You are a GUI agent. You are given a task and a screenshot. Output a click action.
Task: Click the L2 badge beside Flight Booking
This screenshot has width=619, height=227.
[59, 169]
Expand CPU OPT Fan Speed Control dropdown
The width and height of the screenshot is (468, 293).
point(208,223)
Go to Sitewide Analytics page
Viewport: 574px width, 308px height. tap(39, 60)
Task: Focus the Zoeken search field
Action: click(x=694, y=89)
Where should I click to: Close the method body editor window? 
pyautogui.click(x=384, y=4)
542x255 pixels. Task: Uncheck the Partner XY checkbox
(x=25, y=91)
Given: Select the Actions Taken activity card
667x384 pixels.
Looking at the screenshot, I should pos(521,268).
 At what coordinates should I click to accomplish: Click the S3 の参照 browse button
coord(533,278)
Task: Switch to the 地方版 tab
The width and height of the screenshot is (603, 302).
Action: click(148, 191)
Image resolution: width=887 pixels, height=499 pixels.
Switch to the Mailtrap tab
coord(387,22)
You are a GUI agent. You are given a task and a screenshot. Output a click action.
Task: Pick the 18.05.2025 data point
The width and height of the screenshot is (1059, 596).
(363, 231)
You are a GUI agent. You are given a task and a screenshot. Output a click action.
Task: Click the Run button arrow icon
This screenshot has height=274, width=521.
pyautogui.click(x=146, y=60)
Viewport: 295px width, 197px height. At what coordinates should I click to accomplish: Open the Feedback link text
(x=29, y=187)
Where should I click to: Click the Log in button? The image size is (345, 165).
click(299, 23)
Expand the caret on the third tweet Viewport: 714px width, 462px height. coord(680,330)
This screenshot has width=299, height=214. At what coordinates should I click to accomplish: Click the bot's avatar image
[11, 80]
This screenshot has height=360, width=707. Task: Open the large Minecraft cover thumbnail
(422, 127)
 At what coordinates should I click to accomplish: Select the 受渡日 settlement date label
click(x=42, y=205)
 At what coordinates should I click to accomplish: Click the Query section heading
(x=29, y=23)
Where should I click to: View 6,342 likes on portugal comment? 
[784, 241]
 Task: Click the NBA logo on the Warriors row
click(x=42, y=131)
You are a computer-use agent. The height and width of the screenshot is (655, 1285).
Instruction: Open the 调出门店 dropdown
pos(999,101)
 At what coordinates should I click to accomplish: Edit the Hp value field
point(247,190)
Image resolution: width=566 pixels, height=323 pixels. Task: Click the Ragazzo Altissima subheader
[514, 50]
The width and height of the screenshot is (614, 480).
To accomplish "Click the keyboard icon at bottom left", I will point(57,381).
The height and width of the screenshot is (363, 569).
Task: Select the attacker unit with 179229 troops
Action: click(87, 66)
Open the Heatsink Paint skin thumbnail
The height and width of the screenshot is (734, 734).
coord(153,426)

————

### [WHAT IS EXPECTED]
For this exercise, please retype exactly the lines in the listing from the line with "Open the Heatsink Paint skin thumbnail" through its last line, both ends included.

### [EXERCISE ANSWER]
Open the Heatsink Paint skin thumbnail
The height and width of the screenshot is (734, 734).
coord(153,426)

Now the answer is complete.